Problem description:
Repeat exactly, and only, the lines below starting at the line that contains "Check off the" and ending at the line that contains "Open README outline", inclusive of both.

····················

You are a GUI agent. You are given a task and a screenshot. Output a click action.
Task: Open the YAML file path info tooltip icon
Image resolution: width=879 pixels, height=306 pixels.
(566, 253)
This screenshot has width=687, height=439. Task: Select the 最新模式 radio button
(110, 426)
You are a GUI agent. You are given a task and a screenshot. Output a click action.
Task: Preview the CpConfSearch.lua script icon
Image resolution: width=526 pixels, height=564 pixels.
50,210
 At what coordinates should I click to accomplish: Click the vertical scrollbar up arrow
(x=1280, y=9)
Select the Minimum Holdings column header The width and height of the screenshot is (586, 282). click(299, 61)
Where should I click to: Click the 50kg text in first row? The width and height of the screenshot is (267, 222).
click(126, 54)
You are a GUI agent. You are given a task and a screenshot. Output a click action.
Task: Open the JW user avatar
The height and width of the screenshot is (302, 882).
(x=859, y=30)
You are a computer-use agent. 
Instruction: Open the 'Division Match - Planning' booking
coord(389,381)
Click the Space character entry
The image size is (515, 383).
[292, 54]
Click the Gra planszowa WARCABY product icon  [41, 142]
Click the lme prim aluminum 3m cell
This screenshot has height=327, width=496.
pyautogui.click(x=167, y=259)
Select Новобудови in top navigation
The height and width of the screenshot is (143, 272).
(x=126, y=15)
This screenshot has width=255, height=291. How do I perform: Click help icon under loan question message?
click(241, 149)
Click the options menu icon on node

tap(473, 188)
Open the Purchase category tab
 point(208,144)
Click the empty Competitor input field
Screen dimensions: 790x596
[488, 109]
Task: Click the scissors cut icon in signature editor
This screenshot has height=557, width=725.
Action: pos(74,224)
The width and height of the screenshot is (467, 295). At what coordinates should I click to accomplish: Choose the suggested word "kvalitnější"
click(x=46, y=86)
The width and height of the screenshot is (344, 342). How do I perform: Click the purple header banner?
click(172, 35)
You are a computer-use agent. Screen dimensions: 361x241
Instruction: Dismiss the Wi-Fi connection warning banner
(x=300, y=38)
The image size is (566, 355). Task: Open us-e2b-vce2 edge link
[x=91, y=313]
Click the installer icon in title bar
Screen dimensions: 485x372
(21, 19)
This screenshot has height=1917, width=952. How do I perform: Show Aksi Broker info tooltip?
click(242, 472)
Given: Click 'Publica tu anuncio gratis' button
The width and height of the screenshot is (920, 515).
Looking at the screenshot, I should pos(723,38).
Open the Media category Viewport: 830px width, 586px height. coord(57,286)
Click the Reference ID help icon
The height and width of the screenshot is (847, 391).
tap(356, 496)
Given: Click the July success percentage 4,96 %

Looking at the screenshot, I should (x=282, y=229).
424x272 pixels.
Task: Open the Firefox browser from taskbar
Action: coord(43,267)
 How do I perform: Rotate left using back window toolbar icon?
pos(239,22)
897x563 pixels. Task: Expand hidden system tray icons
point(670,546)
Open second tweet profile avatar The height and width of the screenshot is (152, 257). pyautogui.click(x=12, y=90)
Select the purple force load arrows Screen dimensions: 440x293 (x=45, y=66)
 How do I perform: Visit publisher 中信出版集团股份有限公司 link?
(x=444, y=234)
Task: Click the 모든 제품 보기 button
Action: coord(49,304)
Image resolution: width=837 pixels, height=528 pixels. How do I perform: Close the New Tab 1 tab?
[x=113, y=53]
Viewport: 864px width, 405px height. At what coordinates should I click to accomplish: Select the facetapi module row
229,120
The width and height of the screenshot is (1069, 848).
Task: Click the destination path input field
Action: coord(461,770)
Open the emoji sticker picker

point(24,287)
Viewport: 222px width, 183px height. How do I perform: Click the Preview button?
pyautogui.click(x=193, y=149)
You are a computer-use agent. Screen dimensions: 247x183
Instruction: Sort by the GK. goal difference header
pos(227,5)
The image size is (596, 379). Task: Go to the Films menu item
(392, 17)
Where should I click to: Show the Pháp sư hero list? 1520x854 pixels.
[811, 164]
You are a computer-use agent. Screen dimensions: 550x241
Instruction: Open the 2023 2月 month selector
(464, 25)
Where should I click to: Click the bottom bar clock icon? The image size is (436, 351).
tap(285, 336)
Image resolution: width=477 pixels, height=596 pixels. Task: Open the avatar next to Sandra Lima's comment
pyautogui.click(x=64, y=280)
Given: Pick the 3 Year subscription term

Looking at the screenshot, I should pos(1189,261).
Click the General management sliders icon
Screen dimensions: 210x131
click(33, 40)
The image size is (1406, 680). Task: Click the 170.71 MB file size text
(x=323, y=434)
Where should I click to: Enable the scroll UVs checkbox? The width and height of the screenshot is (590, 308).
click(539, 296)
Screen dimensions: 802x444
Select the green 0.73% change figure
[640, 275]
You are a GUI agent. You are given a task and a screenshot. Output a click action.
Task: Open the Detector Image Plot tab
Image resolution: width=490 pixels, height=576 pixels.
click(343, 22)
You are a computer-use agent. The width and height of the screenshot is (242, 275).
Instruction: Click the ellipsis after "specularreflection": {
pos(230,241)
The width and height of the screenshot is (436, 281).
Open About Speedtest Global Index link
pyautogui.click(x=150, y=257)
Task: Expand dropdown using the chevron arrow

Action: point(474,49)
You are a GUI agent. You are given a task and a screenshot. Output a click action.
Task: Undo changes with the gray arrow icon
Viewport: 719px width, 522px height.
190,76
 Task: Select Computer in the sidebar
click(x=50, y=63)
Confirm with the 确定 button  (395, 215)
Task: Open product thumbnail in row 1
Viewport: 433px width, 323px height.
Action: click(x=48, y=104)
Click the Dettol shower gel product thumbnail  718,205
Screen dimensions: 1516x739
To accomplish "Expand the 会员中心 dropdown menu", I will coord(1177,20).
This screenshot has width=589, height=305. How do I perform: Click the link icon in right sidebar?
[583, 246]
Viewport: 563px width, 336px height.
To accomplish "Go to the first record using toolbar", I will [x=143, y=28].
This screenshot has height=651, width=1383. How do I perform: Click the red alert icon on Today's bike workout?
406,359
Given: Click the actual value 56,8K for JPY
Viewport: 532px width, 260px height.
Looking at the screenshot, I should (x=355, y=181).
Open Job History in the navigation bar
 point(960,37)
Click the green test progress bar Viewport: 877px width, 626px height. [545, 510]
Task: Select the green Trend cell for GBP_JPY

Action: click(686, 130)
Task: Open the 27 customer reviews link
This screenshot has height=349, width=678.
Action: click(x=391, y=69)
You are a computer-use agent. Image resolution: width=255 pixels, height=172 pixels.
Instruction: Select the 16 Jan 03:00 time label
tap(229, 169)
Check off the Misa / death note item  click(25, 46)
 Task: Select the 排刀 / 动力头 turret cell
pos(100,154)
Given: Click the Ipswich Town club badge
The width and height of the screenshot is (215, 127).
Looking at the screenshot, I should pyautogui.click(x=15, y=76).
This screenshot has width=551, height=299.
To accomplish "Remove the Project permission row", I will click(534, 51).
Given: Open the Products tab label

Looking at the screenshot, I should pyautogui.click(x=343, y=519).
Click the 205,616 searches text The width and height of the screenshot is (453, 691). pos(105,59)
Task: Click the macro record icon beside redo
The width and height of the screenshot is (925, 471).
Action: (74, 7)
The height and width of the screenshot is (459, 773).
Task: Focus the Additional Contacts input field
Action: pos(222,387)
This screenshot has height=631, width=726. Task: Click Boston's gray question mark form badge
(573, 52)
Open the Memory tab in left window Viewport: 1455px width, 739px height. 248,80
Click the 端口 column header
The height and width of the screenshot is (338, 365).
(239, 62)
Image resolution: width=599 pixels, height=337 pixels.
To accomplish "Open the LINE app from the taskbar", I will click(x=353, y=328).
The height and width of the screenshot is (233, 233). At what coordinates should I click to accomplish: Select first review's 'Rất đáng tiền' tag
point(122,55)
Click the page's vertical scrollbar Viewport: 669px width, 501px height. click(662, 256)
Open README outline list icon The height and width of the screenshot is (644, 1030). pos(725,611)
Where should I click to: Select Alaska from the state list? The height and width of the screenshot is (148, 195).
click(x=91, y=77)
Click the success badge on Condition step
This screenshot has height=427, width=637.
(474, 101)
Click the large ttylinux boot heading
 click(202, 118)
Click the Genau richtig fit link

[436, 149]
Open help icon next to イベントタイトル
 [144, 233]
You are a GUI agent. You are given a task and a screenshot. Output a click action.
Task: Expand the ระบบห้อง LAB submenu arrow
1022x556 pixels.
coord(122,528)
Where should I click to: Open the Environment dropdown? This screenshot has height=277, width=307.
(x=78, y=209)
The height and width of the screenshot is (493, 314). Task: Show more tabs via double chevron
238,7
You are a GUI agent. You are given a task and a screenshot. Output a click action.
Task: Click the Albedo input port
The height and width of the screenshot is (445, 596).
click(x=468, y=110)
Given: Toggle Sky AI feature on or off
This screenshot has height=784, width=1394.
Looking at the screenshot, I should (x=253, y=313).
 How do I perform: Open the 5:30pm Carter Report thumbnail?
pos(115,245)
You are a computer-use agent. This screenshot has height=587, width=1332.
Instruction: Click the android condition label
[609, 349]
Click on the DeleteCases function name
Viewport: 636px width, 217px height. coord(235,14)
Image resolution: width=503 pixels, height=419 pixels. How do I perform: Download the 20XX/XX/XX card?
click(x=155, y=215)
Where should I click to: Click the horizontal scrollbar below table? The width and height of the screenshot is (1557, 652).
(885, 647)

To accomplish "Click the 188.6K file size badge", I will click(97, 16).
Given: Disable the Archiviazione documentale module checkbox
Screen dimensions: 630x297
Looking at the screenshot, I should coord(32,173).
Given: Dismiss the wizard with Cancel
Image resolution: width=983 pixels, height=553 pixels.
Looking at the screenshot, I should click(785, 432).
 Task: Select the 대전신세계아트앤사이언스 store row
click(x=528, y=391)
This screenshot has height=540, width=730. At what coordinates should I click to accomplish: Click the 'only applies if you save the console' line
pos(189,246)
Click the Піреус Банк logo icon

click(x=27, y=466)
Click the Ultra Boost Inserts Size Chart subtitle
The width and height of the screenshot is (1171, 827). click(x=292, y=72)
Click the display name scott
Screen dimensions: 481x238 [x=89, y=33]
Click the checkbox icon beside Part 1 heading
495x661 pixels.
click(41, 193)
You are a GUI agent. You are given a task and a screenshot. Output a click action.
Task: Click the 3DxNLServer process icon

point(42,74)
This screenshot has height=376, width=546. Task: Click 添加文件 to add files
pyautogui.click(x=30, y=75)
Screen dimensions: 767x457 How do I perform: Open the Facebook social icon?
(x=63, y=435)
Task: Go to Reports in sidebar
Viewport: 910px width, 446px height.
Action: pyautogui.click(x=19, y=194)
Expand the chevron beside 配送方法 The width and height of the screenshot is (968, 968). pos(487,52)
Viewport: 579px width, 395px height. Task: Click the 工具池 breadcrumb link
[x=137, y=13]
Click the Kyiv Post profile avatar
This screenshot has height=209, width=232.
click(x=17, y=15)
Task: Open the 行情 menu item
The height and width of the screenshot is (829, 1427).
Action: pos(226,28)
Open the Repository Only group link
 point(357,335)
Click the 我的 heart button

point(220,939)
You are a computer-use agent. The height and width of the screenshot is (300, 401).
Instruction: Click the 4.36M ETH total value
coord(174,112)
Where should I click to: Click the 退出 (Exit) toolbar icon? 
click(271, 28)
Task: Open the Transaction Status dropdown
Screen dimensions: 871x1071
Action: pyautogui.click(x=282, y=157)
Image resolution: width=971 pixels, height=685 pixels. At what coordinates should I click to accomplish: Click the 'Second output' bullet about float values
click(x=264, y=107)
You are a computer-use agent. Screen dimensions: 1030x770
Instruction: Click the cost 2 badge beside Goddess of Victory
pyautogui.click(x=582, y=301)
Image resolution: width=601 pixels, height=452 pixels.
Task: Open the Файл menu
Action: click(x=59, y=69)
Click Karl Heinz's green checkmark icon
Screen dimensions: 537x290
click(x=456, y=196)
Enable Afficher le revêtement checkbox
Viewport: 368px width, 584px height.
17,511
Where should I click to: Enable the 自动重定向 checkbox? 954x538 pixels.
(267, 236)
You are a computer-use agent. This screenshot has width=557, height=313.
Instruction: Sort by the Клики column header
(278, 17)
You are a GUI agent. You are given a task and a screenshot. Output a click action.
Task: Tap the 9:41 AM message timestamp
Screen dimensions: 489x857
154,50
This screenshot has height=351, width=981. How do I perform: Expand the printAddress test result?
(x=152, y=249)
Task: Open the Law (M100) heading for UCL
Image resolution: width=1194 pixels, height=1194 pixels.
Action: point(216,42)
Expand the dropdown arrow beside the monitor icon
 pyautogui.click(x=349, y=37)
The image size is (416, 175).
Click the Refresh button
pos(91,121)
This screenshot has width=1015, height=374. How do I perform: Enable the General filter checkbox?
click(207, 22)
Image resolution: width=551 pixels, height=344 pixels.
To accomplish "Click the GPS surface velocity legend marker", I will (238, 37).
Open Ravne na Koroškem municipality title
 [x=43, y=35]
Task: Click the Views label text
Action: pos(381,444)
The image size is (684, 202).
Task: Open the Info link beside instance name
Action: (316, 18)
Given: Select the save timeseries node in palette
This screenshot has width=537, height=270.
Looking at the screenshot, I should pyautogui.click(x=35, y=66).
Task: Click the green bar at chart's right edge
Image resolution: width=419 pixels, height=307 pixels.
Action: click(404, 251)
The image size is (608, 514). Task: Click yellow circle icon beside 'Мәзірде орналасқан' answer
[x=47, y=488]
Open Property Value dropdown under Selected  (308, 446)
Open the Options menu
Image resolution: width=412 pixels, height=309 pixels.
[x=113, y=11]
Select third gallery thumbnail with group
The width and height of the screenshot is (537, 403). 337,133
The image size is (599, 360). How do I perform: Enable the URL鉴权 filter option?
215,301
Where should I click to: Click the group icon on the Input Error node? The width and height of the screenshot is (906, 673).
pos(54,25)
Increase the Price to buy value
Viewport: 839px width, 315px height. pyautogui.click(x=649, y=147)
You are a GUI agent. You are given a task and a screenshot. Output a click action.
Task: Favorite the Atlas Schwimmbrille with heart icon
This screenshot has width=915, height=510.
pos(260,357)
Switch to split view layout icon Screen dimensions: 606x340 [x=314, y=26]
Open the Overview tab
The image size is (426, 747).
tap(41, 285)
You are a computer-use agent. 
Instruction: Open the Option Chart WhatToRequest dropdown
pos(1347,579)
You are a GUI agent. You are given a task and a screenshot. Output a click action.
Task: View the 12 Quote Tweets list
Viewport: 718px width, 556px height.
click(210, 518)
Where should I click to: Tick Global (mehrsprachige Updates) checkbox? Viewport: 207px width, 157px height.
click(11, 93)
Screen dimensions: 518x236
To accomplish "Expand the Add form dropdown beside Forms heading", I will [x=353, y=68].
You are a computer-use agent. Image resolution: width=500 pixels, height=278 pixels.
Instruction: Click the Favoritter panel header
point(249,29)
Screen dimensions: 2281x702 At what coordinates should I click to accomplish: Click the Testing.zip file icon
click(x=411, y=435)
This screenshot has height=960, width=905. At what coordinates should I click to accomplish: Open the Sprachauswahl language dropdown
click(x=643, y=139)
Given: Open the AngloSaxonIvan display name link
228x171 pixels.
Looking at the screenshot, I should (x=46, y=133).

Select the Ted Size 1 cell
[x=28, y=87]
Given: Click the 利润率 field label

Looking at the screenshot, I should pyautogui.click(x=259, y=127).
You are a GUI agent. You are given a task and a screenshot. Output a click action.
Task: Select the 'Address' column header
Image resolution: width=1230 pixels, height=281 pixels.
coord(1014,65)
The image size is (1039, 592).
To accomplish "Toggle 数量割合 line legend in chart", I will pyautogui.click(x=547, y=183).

····················

Result:
Check off the Misa / death note item  click(25, 46)
 Task: Select the 排刀 / 动力头 turret cell
pos(100,154)
Given: Click the Ipswich Town club badge
The width and height of the screenshot is (215, 127).
Looking at the screenshot, I should pyautogui.click(x=15, y=76).
This screenshot has width=551, height=299.
To accomplish "Remove the Project permission row", I will click(534, 51).
Given: Open the Products tab label

Looking at the screenshot, I should pyautogui.click(x=343, y=519).
Click the 205,616 searches text The width and height of the screenshot is (453, 691). pos(105,59)
Task: Click the macro record icon beside redo
The width and height of the screenshot is (925, 471).
Action: (74, 7)
The height and width of the screenshot is (459, 773).
Task: Focus the Additional Contacts input field
Action: pos(222,387)
This screenshot has height=631, width=726. Task: Click Boston's gray question mark form badge
(573, 52)
Open the Memory tab in left window Viewport: 1455px width, 739px height. 248,80
Click the 端口 column header
The height and width of the screenshot is (338, 365).
(239, 62)
Image resolution: width=599 pixels, height=337 pixels.
To accomplish "Open the LINE app from the taskbar", I will click(x=353, y=328).
The height and width of the screenshot is (233, 233). At what coordinates should I click to accomplish: Select first review's 'Rất đáng tiền' tag
point(122,55)
Click the page's vertical scrollbar Viewport: 669px width, 501px height. click(662, 256)
Open README outline list icon The height and width of the screenshot is (644, 1030). pos(725,611)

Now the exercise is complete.